Sheila Patek, who heads a lab at Duke University that studies links between physics and evolution, led the team that studied the movements of gall midge larvae. She is known for work on other quick microscopic movements, like the jaws of the trap jaw ant or the hammer of the mantis shrimp.

She said a friend and one of the authors of the new paper, Michael Wise of Roanoke College, brought the gall midge maggots to her attention.

Her lab doesn’t often find a new subject, she said, and the maggots were “really, really small, and really fast and hard to study.”

But the work paid off. The larvae did not use an anatomical feature called a spatula, which they use to burrow, in order to link front and back. Instead, those patches of microscopic hairs adhered to each other because of so called van der Waals forces, which involve electric attraction and repulsion.

And to help with the launch, the maggots formed a temporary leg of sorts by making a portion of their bodies particularly rigid. The researchers also found that for the larvae, jumping was much more efficient than crawling.

That may be why the larvae leap — to explore spots to burrow. Or it could be to escape predators. Until scientists come up with an answer, we are free to imagine that they jump for joy.
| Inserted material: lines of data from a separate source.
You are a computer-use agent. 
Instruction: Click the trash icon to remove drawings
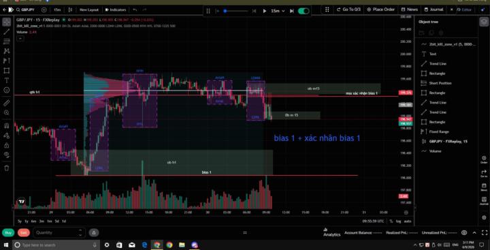(6, 168)
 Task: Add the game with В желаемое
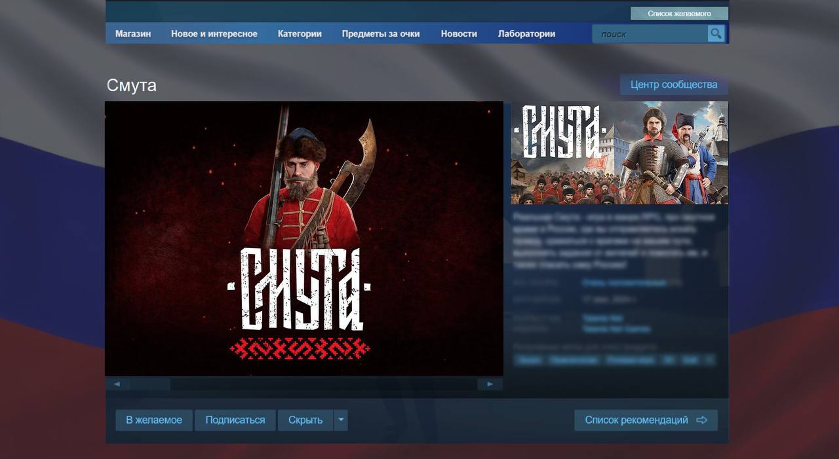[154, 420]

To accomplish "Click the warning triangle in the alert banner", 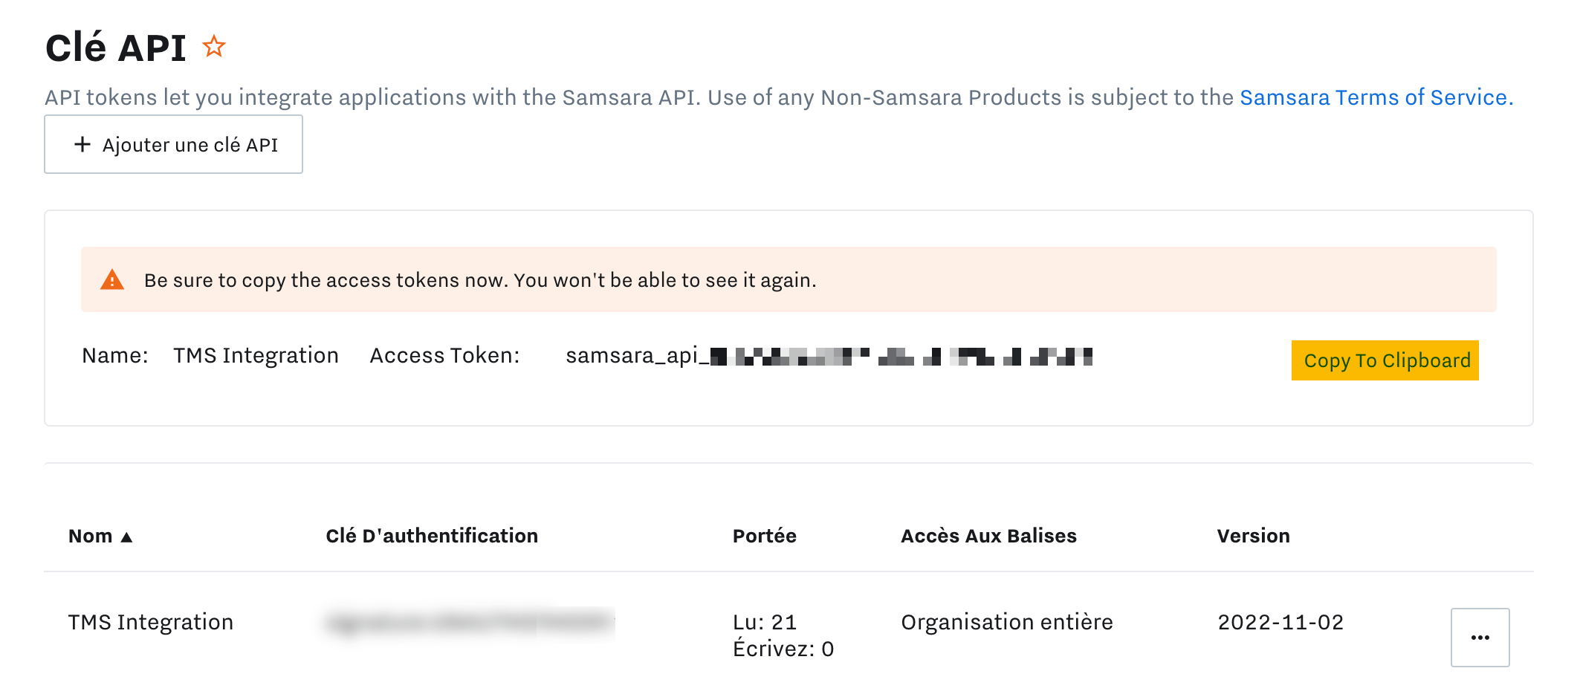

David Hu, a mechanical engineer at Georgia Tech who often studies animal movements but was not involved in this research, said the paper was “full of surprises,” such as the latch: “It’s a soft latch, composed of thousands of microscopic parts, that can shoot a soft larva like its being shot out of a cannon.”

Dr. Patek said the research shows “what you can do with a tiny, worm-shaped body,” and noted that “engineers are extremely interested in soft robotics.”